Children packed new pencil cases and donned new uniforms as they set off back to school, but one thing nobody had on their 'first day back essentials' list was worrying about whether a school ceiling might collapse.

The week before schools opened, the Department for Education suddenly announced that more than 100 schools should shut buildings because of ‘RAAC concrete’. Pupils, parents and teachers were shocked.

Reinforced autoclaved aerated concrete (RAAC) is a lightweight, weaker alternative to concrete that’s deliberately made to contain air bubbles.

It’s sometimes described a bit like an Aero chocolate bar.
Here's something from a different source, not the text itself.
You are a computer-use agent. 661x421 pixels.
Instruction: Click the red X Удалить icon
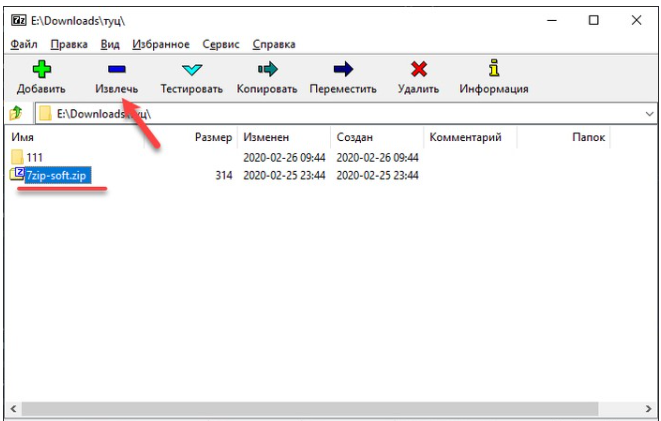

It was used in the building of schools and hospitals during the 1950s to 1990s, and now it’s starting to crumble.

In St Albans, no schools needed to close but, as a precaution, three have been asked to undertake urgent surveys on account of the years they were built.
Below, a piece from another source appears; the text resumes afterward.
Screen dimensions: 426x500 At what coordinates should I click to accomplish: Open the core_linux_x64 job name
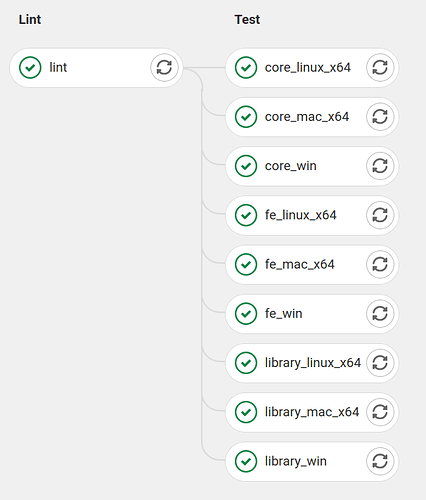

Around the rest of the country, details slowly started to emerge as MPs pressed for answers on why this action was so last minute.
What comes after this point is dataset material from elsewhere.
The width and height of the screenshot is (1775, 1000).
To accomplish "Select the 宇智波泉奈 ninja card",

The government accused some schools of not returning ‘RAAC surveys’; some schools hit back saying they’d returned them ages ago but, the department for education had either lost them or simply not acted.

One MP revealed that a school in their area had been given a phone number for a RAAC hotline - only to have it answered by a completely different government department!

As the week unfolded, MPs honed in on one big question: how did it come to this?

In 2018, a primary school ceiling fell down (luckily at a weekend when empty), and experts were clear that the Government needed to move faster to deal with the RAAC problem in schools.

But when the Prime Minister Rishi Sunak was Chancellor, he rejected pleas by officials for an extra £900 million a year for school funding, instead giving tax cuts to big banks that would have been more than enough to cover the amount needed.

As the Prime Minister faces calls to come clean over his own role in this crisis, what matters most, is that parents and teachers can know as soon as possible that their schools - and their children - are safe.